Stored items:
++++++

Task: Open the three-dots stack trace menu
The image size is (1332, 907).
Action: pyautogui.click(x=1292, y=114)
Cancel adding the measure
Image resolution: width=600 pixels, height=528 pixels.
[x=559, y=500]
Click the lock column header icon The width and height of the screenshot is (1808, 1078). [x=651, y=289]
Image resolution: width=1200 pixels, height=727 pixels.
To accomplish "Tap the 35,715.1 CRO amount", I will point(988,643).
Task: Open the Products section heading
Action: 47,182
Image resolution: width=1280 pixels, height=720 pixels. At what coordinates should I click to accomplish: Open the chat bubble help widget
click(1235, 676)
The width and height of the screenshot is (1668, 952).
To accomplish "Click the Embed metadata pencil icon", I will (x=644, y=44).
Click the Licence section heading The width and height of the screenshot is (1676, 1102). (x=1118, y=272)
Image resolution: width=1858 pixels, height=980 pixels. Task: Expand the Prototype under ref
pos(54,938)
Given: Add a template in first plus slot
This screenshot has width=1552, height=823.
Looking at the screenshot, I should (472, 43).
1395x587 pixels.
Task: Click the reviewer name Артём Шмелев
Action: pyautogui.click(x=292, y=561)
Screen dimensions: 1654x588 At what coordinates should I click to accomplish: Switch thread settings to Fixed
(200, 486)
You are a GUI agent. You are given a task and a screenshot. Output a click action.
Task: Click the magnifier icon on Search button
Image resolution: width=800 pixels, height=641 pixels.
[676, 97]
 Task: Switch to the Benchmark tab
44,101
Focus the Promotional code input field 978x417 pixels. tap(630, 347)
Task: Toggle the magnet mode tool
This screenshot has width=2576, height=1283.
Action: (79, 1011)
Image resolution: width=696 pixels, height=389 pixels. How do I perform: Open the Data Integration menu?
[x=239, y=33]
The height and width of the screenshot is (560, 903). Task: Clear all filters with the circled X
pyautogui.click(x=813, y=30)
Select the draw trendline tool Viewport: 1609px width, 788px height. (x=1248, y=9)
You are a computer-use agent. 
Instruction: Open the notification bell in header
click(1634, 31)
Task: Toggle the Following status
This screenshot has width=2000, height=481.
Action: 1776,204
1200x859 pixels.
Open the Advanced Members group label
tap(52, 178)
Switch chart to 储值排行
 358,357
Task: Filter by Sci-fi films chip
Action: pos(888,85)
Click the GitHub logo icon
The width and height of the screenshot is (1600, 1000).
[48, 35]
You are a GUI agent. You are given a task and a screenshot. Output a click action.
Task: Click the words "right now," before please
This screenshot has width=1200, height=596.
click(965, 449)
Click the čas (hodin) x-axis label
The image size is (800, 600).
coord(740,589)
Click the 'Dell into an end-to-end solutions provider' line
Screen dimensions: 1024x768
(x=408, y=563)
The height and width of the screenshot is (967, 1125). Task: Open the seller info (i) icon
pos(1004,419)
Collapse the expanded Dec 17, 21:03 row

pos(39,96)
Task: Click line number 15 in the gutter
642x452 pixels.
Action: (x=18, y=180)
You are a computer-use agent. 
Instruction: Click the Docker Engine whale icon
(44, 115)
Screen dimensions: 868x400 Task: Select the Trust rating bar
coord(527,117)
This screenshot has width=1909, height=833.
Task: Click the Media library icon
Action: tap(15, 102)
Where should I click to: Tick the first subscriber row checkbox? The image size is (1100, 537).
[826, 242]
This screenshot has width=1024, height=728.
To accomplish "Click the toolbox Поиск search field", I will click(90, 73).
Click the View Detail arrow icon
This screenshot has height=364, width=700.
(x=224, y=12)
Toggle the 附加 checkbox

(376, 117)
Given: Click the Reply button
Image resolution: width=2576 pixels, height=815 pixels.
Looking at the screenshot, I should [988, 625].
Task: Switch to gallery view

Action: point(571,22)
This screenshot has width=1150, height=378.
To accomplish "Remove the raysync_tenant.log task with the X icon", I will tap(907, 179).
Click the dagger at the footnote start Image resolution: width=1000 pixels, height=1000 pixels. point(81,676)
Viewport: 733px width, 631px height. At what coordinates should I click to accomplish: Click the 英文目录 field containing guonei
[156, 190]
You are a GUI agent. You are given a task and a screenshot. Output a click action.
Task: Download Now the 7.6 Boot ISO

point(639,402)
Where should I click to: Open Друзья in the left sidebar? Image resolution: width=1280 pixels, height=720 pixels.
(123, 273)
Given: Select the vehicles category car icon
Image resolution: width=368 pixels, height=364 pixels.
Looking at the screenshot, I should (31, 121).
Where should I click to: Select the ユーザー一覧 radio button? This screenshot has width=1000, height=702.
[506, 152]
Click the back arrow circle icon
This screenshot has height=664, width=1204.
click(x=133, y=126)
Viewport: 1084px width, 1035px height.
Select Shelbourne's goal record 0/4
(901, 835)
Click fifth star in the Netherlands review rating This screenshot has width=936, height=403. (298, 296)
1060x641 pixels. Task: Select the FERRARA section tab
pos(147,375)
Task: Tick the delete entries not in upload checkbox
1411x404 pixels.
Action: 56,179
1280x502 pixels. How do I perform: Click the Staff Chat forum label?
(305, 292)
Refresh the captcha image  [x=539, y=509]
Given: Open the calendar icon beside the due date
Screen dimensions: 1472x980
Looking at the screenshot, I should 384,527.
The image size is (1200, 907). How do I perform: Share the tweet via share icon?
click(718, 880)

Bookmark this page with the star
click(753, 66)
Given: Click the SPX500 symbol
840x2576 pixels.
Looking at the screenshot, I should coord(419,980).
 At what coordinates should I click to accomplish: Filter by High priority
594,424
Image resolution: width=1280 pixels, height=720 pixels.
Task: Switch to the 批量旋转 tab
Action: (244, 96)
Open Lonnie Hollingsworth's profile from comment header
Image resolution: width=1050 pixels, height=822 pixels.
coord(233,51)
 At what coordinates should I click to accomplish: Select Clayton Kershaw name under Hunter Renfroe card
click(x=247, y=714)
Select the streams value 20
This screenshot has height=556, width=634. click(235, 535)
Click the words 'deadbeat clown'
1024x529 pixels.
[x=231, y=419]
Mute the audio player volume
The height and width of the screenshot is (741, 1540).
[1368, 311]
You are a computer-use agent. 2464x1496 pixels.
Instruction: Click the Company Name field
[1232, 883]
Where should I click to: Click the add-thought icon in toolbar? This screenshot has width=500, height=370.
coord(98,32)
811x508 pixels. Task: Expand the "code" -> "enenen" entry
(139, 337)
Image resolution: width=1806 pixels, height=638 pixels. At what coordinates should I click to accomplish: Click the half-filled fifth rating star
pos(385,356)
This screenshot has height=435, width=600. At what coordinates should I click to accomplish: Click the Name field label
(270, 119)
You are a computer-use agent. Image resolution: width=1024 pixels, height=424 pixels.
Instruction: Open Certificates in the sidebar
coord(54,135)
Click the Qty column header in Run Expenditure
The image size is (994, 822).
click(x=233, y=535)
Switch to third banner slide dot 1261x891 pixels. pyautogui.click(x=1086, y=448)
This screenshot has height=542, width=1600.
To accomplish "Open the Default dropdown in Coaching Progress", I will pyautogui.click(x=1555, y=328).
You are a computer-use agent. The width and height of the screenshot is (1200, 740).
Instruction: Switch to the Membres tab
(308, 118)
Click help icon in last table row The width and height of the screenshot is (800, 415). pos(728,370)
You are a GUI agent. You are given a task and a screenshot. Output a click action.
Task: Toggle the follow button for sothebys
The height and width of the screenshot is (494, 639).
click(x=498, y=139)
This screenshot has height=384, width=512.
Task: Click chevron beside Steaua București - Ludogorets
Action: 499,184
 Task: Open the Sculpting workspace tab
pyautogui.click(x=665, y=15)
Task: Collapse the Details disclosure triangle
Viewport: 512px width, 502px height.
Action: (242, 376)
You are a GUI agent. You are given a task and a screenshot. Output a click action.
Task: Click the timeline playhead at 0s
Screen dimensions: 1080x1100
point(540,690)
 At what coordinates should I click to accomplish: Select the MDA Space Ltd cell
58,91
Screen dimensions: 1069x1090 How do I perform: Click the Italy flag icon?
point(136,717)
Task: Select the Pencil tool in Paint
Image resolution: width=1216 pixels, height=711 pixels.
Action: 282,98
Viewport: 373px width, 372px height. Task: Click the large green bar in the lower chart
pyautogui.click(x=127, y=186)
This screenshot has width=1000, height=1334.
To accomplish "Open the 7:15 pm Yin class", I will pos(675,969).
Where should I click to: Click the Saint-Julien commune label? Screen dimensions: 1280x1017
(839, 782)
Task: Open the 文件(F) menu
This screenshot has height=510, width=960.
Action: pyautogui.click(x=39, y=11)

++++++

PROBLEM DESCRIPTION: For the word "column", report how many lines of the records contain it; respond with the number only.

EXERCISE RESPONSE: 2